This article provides answers to frequently asked questions about Data Factory in Microsoft Fabric.
Data Factory helps you solve complex data integration and ETL scenarios with cloud-scale data movement and data transformation services while data engineering helps you create lake house, use Apache Spark to transform and prepare your data. Differences between each of the Fabric terminologies / experiences are available under Microsoft Fabric terminology.

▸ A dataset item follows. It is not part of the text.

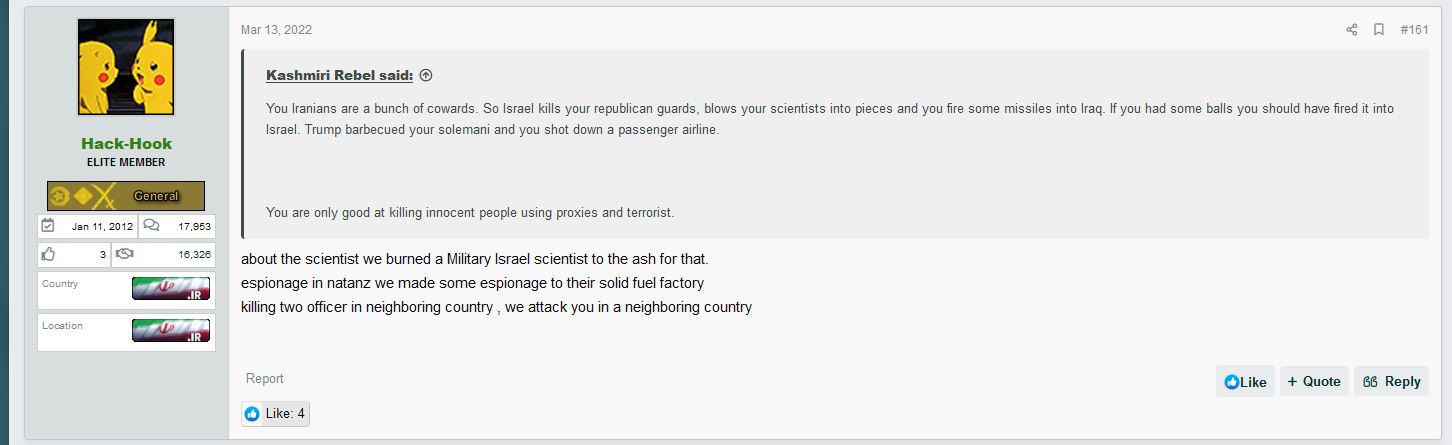Click the handshake points icon
This screenshot has height=445, width=1452.
click(124, 254)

Microsoft Fabric capacity admins can use Microsoft Fabric Capacity Metrics app, also known as the metrics app, to gain visibility into capacity resources. This app enables admins to see how much CPU utilization, processing time, and memory are utilized by data pipelines, dataflows, and other items in their Fabric capacity-enabled workspaces. Gain visibility into overload causes, peak demand times, resource consumption and more and easily identify the most demanding or most popular items.
You can separate the different workloads between workspaces and use the roles like member and viewer to have a workspace for data engineering that preps data for a workspace that is used for report or AI training. With the viewer role, you can then consume data from the data engineering workspace.

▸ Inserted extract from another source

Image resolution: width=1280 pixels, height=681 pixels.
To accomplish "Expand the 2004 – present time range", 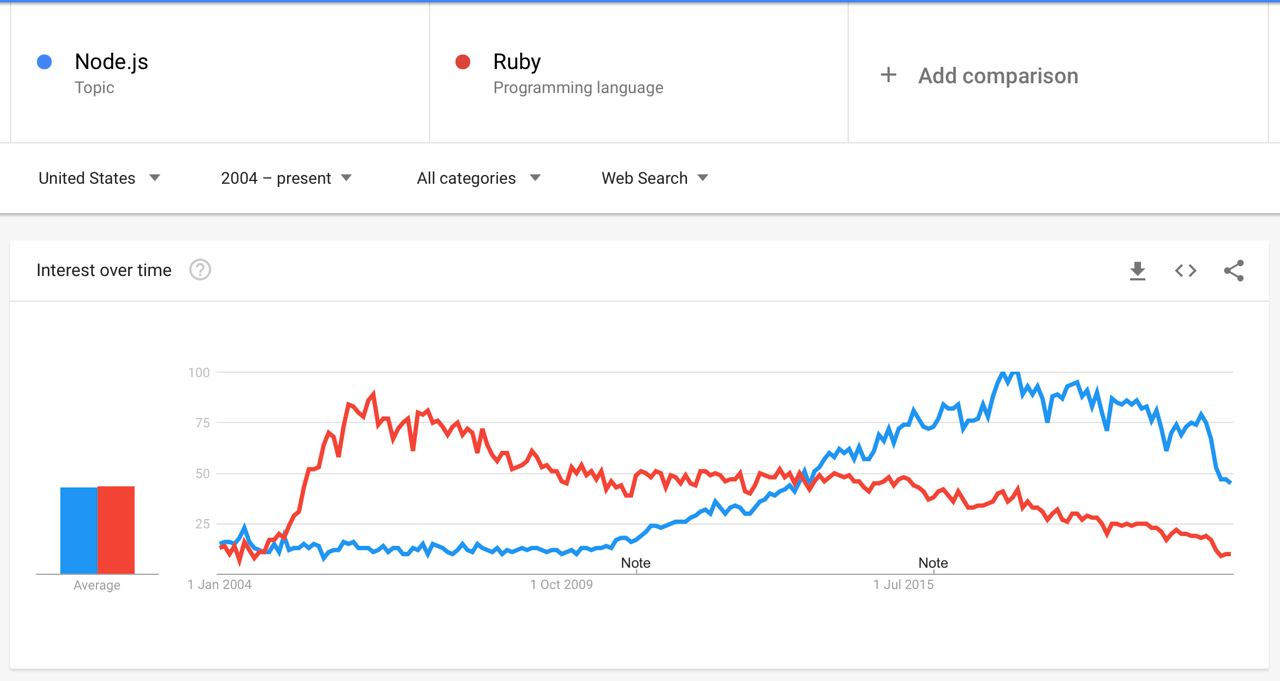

Is it possible to connect to existing Private Endpoint (PE) enabled resources in Fabric Data Factory?
Presently, the virtual network gateway offers an injective method to seamlessly integrate into your virtual network, providing a robust avenue for using private endpoints to establish secure connections to your data stores. It's important to note that the virtual network gateway only accommodates Fabric dataflows at this moment. However, our upcoming initiatives encompass expanding its capabilities to encompass Fabric pipelines.

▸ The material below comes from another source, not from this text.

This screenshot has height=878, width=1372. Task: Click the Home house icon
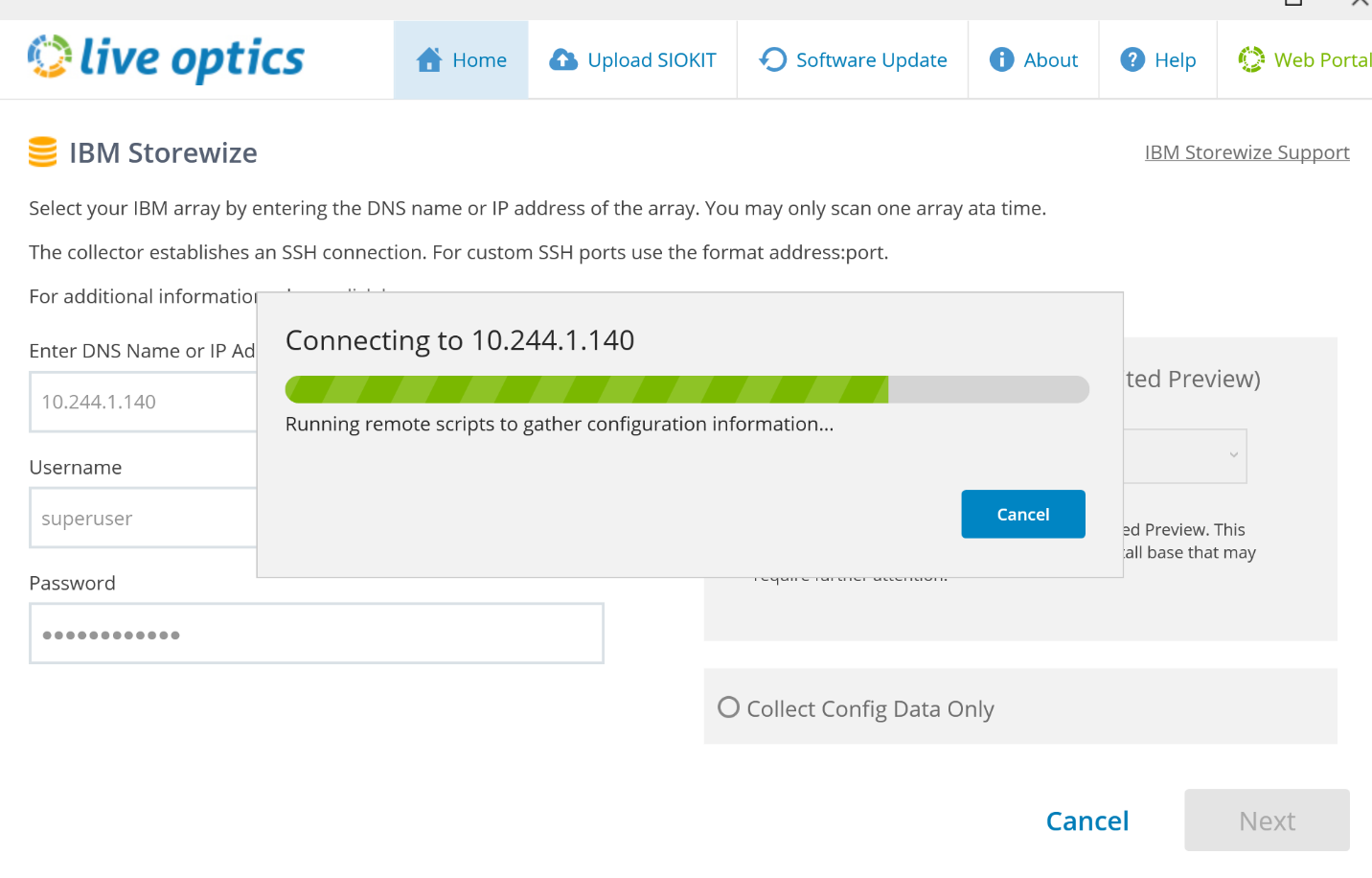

When you use the on-premises data gateway, you can now connect to on-premises data sources using dataflows and data pipelines (preview) with Data Factory in Microsoft Fabric. To learn more, refer How to access on-premises data sources in Data Factory.
Fabric monthly updates are available at the Microsoft Fabric Blog.
Data Factory pricing in Microsoft Fabric provides a comprehensive guide to how costs are calculated for Data pipelines and Dataflow Gen2. It includes several pricing examples scenarios to help you understand the pricing model better.
Where can I find more information about upcoming features planned for the Data Factory in Microsoft Fabric?
What's new and planned for Data Factory in Microsoft Fabric provides insights into upcoming features and their estimated release timelines over the next few months.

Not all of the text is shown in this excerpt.